A real-time sign language translation system using computer vision and machine learning. This project uses hand tracking and gesture recognition to translate American Sign Language (ASL) letters into text.
ASLTranslator.3.mp4
- Real-time hand tracking and detection
- Sign language gesture recognition
- Support for ASL letters (currently A, B, C)
- Live video feed with visual feedback
- Real-time predictions with confidence scores
- Python 3.x
- OpenCV (
cv2) - cvzone
- TensorFlow/Keras
- NumPy
- Clone this repository:
git clone [this-repository-url]
cd sign_language_translator- Install the required dependencies:
pip install opencv-python cvzone tensorflow numpy- Make sure you have a webcam connected to your computer.
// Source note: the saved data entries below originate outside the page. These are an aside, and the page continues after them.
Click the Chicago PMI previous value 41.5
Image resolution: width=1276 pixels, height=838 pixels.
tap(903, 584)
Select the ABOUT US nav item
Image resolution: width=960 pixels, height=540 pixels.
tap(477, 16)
- Run the main application:
python dataCollection.py- Position your hand in front of the camera.
- The system will detect your hand gestures and display the corresponding ASL letter prediction.
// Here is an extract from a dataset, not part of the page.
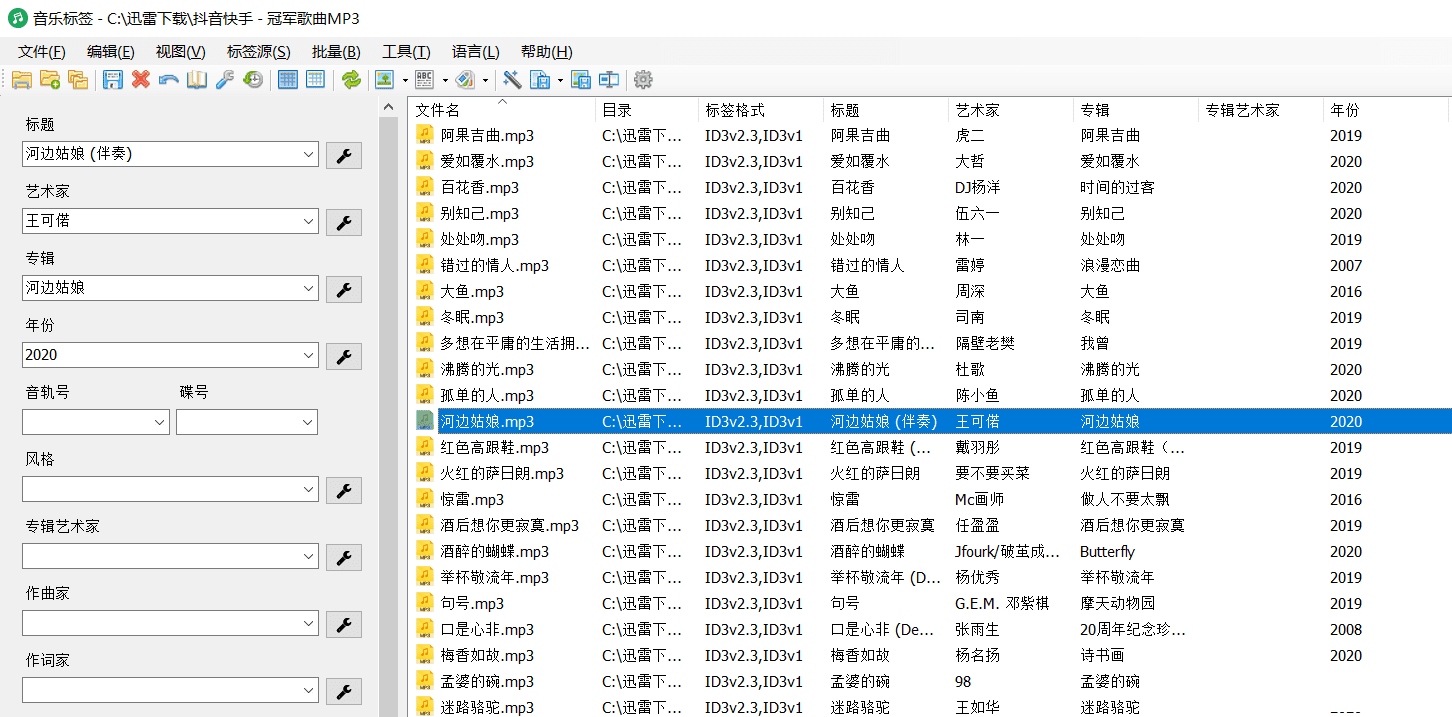Click the wrench button beside 艺术家 field
This screenshot has height=717, width=1452.
pyautogui.click(x=344, y=222)
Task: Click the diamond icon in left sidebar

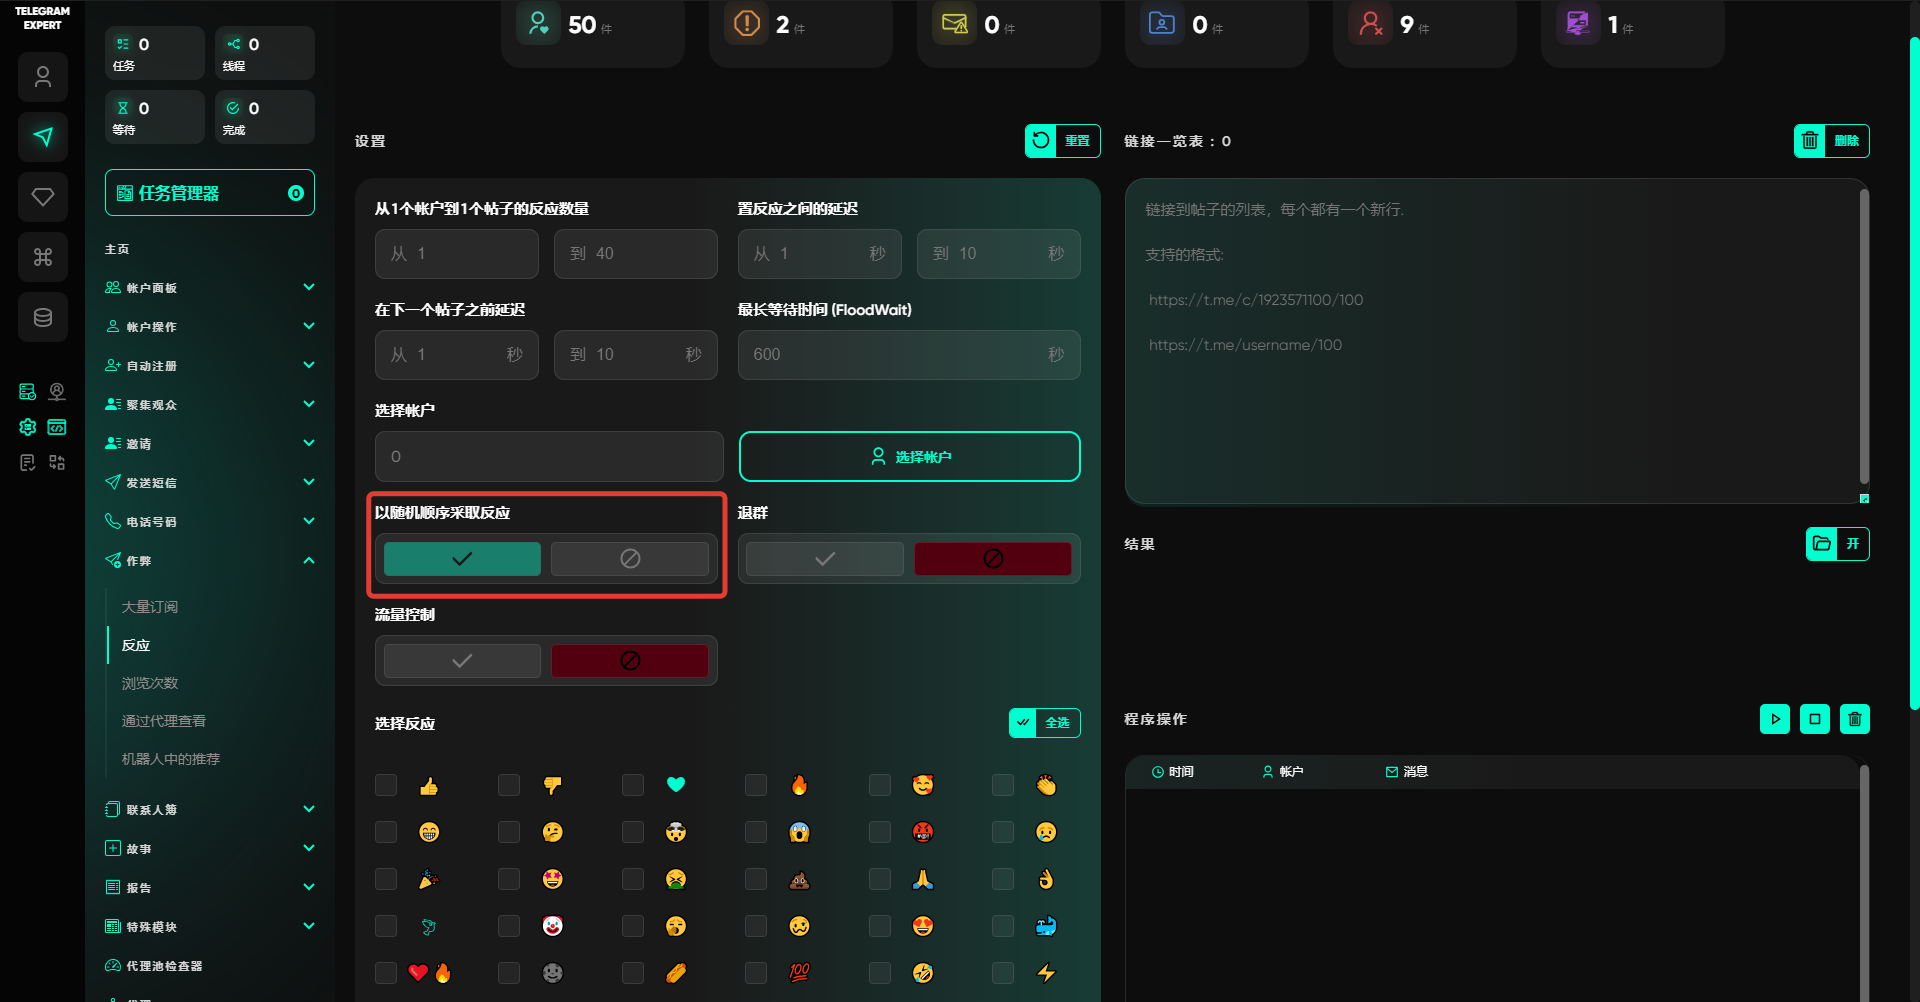Action: tap(43, 197)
The application uses the following components:
- Hand Detection: Uses cvzone's HandTrackingModule to detect and track hands in real-time.
- Image Processing:
- Crops and processes the hand region
- Normalizes the image to a standard size
- Maintains aspect ratio for consistent recognition
- Classification: Uses a trained Keras model to classify hand gestures into corresponding ASL letters.
- Visual Feedback: Displays the recognized letter and bounding box around the detected hand.
The system uses a pre-trained model stored in Model/keras_model.h5. The model was trained on ASL letter gestures and can recognize letters A, B, and C.